Knud Ejler Løgstrup (1905–1981)

Løgstrup even says that when we trust someone, we surrender ourselves to the other. It may sound hyperbolic but I find it helpful, especially if you have been harmed by someone you trusted and think “How could I have been so stupid?” Someone confided to me that she had been raped by her ex-boyfriend, because he asked to come and talk things over after the breakup and she felt it would be good and he deserved closure. "How could I have not seen that coming?" she agonized.

For Løgstrup, human relationships bring goods we want to realize, but they also make us vulnerable to betrayal of trust. We can’t always be vigilant. Doing so would make our lives lesser overall. Løgstrup was keenly aware of this as he was part of the Danish resistance in WWII. He realized then that though it's possible to be constantly on the lookout for betrayal, doing so is not living a full life. It's a shadowy half-existence where you feel numb and cut off from everything.

This is why I think there’s power in being vulnerable as well as in acknowledging vulnerability: it helps us to see ourselves as interconnected, and not cut off from, marginalized groups (e.g., disabled people) and makes solidarity easier and in solidarity lies strength. We can see ourselves as part of a bigger whole, where these people have fallen into circumstances that (if you are wealthy, non-disabled) you are also potentially vulnerable to.
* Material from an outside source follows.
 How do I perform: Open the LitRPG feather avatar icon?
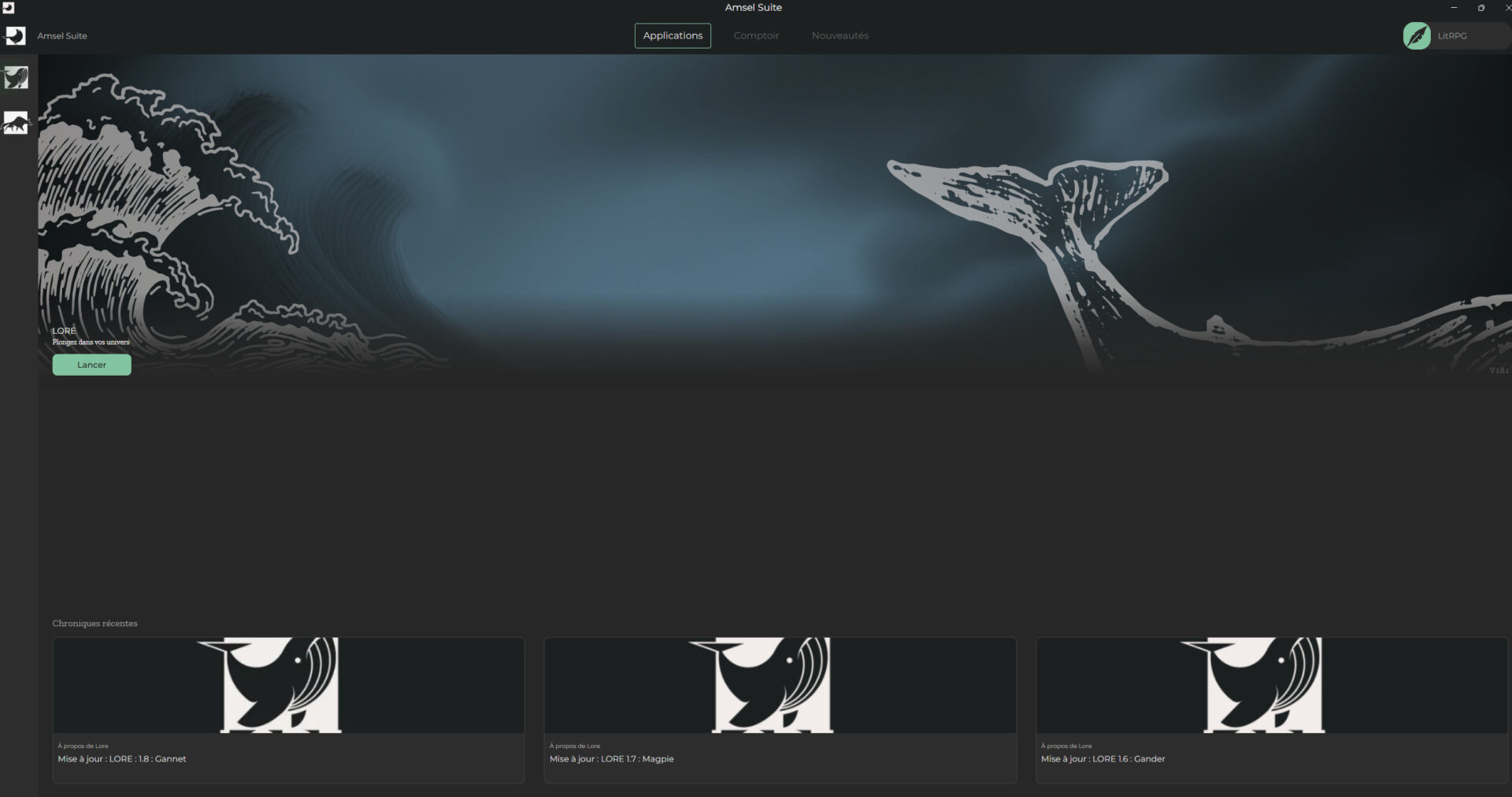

On the other hand, once we start drawing up boundaries, then we make the whole structure of society more vulnerable. For example, when we fail to acknowledge the vulnerability to financial luck and circumstance then people become on the whole more vulnerable to destitution, homelessness, and extreme financial distress. If we deny intrinsic vulnerability, anyone who is poor has only themself to blame, and if they really did an effort they could pull themselves out. As a result, we're creating nations (as FT editor John Burn-Murdoch puts it), such as "Britain and the US [which] are poor societies with some very rich people."

Acknowledging that vulnerability is a salient feature of human life and not an individual failing also allows us to collectively build safety nets, ranging from sick leave, disability benefits, old age pensions. It also allows us to build infrastructure that provides cushion against afflictions, such as health and safety regulations, traffic regulations, clean water, and more. This makes our societies overall more robust, more resilient against catastrophic events, paradoxically, less vulnerable. Whereas keeping up the illusion of invulnerability makes us more vulnerable. If you are careful you will not start a house fire but it is overall better that there are good fire regulations for buildings so that if a fire occurs, the damage is limited.

It's important acknowledge your own vulnerability as a mortal creature who can (or perhaps is) sick or disabled. As someone who can be betrayed. As someone who can, and eventually will, die. The illusion of invulnerability will never be maintained forever. People in the past knew this. They used cognitive technologies, such as a ring to remind you your end will come (in 17th century England) or in myth such as the Greek story of Achilles and his vulnerability.

People who have had a life-changing event know this, it's salient in their minds, for instance, people who have had cancer, lost a child, or are struggling with long covid.

The collective reaction to this pandemic worries me because what it centrally involves is a denial of vulnerability. We've doubled down into denying that we're vulnerable. After World War II, many social institutions came into being because our vulnerability became so salient. Our vulnerability to political manipulation, to death by violence, to disability and sickness. Now, we have done the opposite and have set up our societies to become collectively weakened and to fail. We've become these immutable bastions of invulnerability, these isolated islands, who cannot find recourse when life will, inevitably and sooner or later, hit us and shatter that illusion.